Fatal Pittsburg big-rig accident could have been prevented

PITTSBURG, Calif. (KGO) -- There's a controversy Tuesday night about the maintenance of the big rig that slammed into a restaurant in Pittsburg killing the driver on Monday.

The California Highway Patrol says it has a list of violations that suggest the deadly accident could have been prevented.



ABC7 News spent the day looking into the safety of that big rig and the company that owns it. It turns out, Roby Trucking has a dubious record. The California Highway Patrol provided a stack of violations, which included all sorts of problems that came as no surprise to present and former employees. For example, in one case a big rig was driven without a lug nut.

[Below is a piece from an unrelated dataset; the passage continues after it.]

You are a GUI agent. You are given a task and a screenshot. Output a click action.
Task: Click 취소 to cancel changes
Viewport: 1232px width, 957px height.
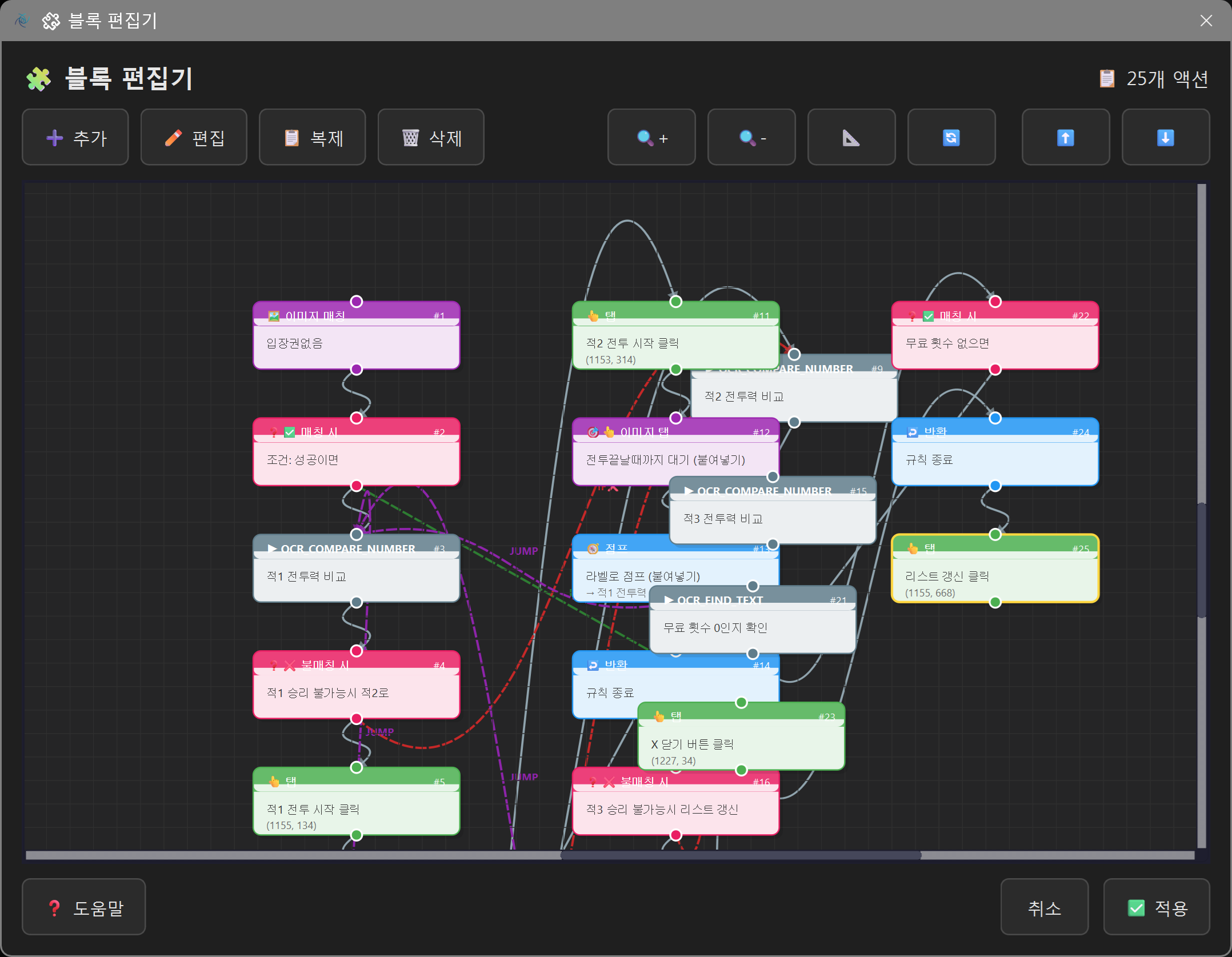pos(1044,907)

ABC7 News spoke with a Roby Trucking employee who calls himself Harvey and requested to remain anonymous.

Roby Trucking owns the big rig that crashed into a Pittsburg restaurant Monday, killing the driver.



Witnesses say the brakes failed, which is no surprise to Harvey, based on mechanical failures he says he has seen on trucks at the company. "Tires, brakes, drums, air lines, oil lines, water lines," he said.

ABC7 News also heard from a former office manager named Tina. "It was about money. It was always about money. It was never about safety. It wasn't about their drivers. It wasn't about the public."

There weren't any employees available to comment at Roby Trucking in Vallejo on Tuesday. One man who claimed to be an employee was later identified by sources as one of the owners, Kumar Gir.

Gir was told ABC7 News received calls from former employees about very serious issues with the company's trucks, but he wouldn't comment and said he need to speak with the owners.

While Gir was not talking, the California Highway Patrol produced records indicating a long history of safety and maintenance issues at Roby Trucking. They include problems with brakes, steering and multiple other mechanical violations.

In a yard inspection last October, the CHP found Roby Trucking to be unsatisfactory in all categories, including record keeping.
The most eye-popping violation was a roadside inspection that showed one big rig to be overloaded by 16,000 pounds.

In 42 years of working for trucking companies and being a driver, Harvey said this company ranks as the worst.

"I want to know why. The family of that man should know why. They owner of that business that was crashed should know why. Four people that almost died should know why," said.